Doves Kingdom of Rust Review

http://gu.com/p/26x8g 

http://www.guardian.co.uk/music/2009/mar/15/doves-kingdom-of-rust-review

Doves are from Wilmslow, Cheshire, and the north-west has long been a presence in their work. We're not talking about the kitchen-sink dramas of the Smiths' Manchester or the Beatles' Liverpool here, but the topography of the entire region. This is a band who not only named a track on their second album, 2002's The Last Broadcast, after the M62, the motorway that links Hull to Liverpool, but recorded said track under one of its flyovers. Social division was the subject of their best single thus far, the northern soul stomp of Black and White Town, from 2005's Some Cities; there's even an old B-side called Northenden, after an area of south Manchester that was once rural but was absorbed into the city years ago. Visitors be warned: apparently "the kids are deranged" and "love guns and kidnap".

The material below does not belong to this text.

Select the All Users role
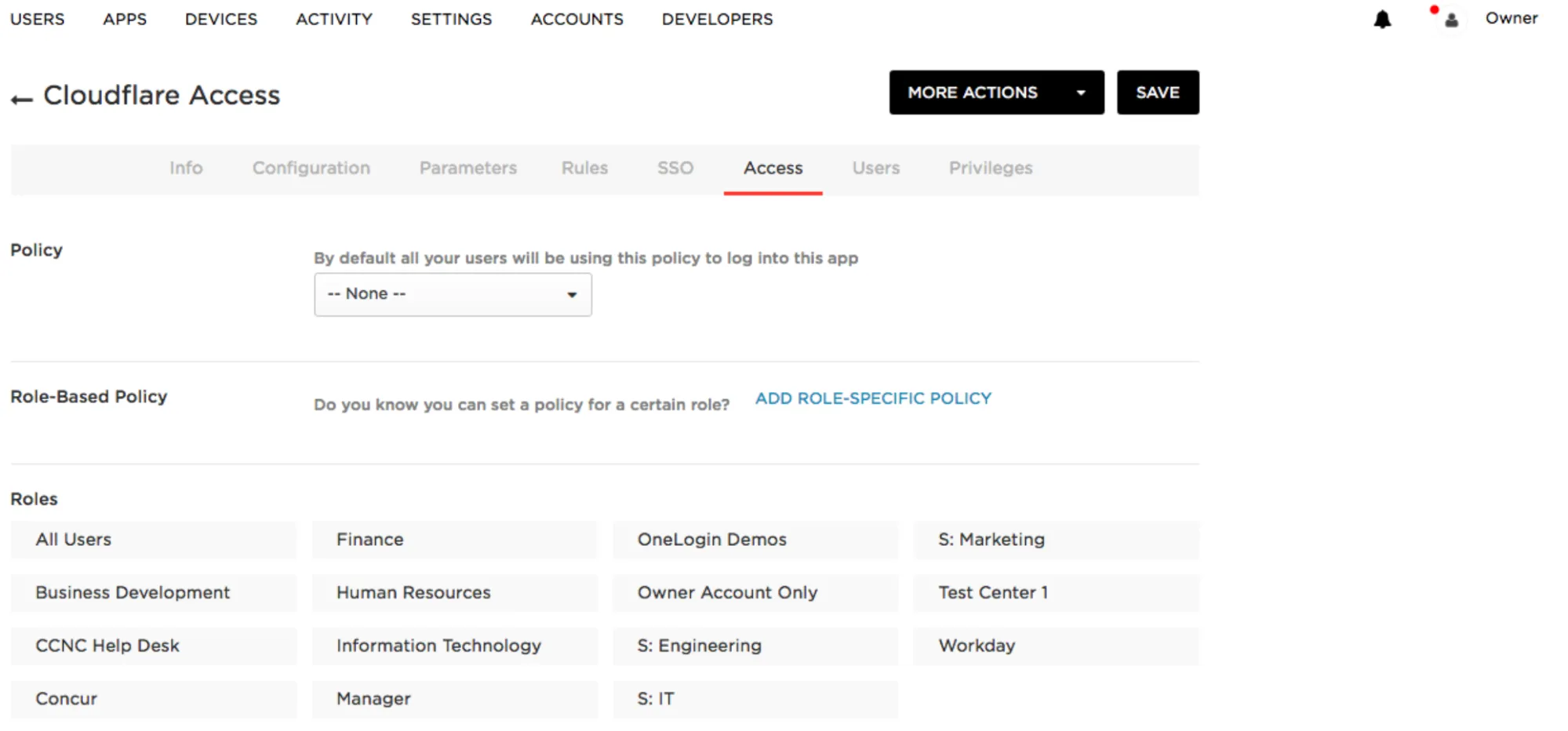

Recorded on a Cheshire farm, fourth album Kingdom of Rust sees singer and bassist Jimi Goodwin, guitarist Jez Williams and drummer Andy Williams finally develop these threads at length. It's a meditation on their surroundings, peaking on the title track, and current single, with its juxtaposition of heavy industry and natural beauty, of "cooling towers" and "thunder booming out on the moors", the scenery accompanied by driving, stadium-sized rock, the kind U2 have temporarily forgotten how to create. In fact, this bid to render the landscape in musical form makes Kingdom of Rust a Lancastrian Joshua Tree and, should anyone miss the point, the heartbreaking video for the title track is a snowy road movie, destination Blackpool, Vegas of the north.
Previous albums never quite lived up to the band's facility for knockout singles, but this one holds the attention. There's a dreamy, addictive sadness to proceedings, their customary gruff melancholy now inflated to match the panoramic setting. It's present in Jetstream's fantasies of escape, an airport scene whose clattering drums deliberately evoke an airliner juddering to life, but most prominent on Birds Flew Backwards, the mid-album breather that wistfully marks the changing of the seasons. "Summer's on the way/ Now the swallows have arrived," notes Goodwin, coming over all Bill Oddie.
Despite the occasional misstep - Compulsion's monochrome funk seems to have come from another album - it's hard to shake the feeling that Doves have found an extra gear. It's probably down to nothing more than maturity, which, given all Elbow's recent accolades, is a more valuable currency in an era when blinking means you risk missing most artists' entire careers. Doves' record company will doubtless be hoping for an Elbow-style second wind of their own, and in some ways the bands are similar - sad sack blokes who never make bad records but, until recently in the case of Guy Garvey's mob, could never locate a properly mainstream audience either. However, Doves continue to lack a figurehead: Goodwin has Garvey's beard, but not his easy charm. Instead, they'll have to make it on the music alone. It's good enough.